When the family objects to Gustave being given a priceless (and rather hideous) painting as stated in his will, the concierge finds himself framed for the old woman’s murder by the head of the family (Adrien Brody) and his murderous henchman (Willem Dafoe). What follows is an amusing tale of Gustav’s prison tale, eventual escape, and Zero’s love story with an apprentice pastry maker (Saoirse Ronan) which will tie into the main story before all is said and done.
Anderson’s adoring fan base is likely to adore this film while his critics are likely to attack his tendencies to rely far too much on whimsical structure and style while not spending nearly the same effort on character and story. Anderson also falls into the trap of filling his film with several of his old friends in various roles, some of which (Edward Norton, Bob Balaban) work far better than others (Tilda Swinton, Bill Murray, Owen Wilson, Jason Schwartzman).
With only a 97-minute running time Anderson doesn’t over-indulge here (although that opening could certainly use a trim) and I’ll give him credit for spending the time to flesh-out both Gustave and Zero while still finding time for his well-crafted flourishes (such as a terrific chase sequence down a snowy mountainside and a Mexican stand-off inside The Grand Budapest Hotel that leads to some serious gun-play). The film even spends enough time with Abraham and Law to develop a relatively short but effective relationship (even if Abraham’s casting of the older version of an actor he looks nothing like is continuously baffling and distracting).
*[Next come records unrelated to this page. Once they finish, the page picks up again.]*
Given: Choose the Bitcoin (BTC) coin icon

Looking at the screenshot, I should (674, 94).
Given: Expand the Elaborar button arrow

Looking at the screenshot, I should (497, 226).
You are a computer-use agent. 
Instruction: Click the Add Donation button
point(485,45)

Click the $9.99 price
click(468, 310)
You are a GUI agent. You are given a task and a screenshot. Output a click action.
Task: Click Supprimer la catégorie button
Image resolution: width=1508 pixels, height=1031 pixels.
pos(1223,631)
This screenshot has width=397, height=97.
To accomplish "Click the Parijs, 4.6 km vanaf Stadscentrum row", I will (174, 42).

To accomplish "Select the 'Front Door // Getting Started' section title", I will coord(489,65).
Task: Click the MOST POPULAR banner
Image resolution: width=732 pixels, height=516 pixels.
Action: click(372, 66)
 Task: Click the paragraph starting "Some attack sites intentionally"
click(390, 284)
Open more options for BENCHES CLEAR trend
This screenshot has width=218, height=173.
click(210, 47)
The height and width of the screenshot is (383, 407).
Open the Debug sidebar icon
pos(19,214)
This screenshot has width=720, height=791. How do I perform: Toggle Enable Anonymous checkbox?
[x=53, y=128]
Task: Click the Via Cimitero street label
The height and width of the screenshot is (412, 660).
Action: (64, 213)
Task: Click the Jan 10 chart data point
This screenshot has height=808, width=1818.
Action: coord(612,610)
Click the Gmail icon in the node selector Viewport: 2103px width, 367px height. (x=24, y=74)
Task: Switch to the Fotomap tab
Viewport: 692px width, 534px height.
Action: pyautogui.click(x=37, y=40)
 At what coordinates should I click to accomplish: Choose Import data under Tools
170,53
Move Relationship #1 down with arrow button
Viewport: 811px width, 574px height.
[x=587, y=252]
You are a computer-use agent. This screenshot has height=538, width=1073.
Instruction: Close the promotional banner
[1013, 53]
For me Fantastic Mr. Fox remains Andererson’s most effective and completely realized film (with the core of the story already in existence, allowing the director to spend his efforts playing entirely with its presentation and a stop-motion world that allows for some of his best creative output). Although I don’t think the film has the emotional weight of Moonrise Kingdom or The Royal Tenenbaums (or The Darjeeling Limited for that matter) The Grand Budapest Hotel still has much to enjoy as Anderson offers audiences another memorable (and often quite beautiful) film.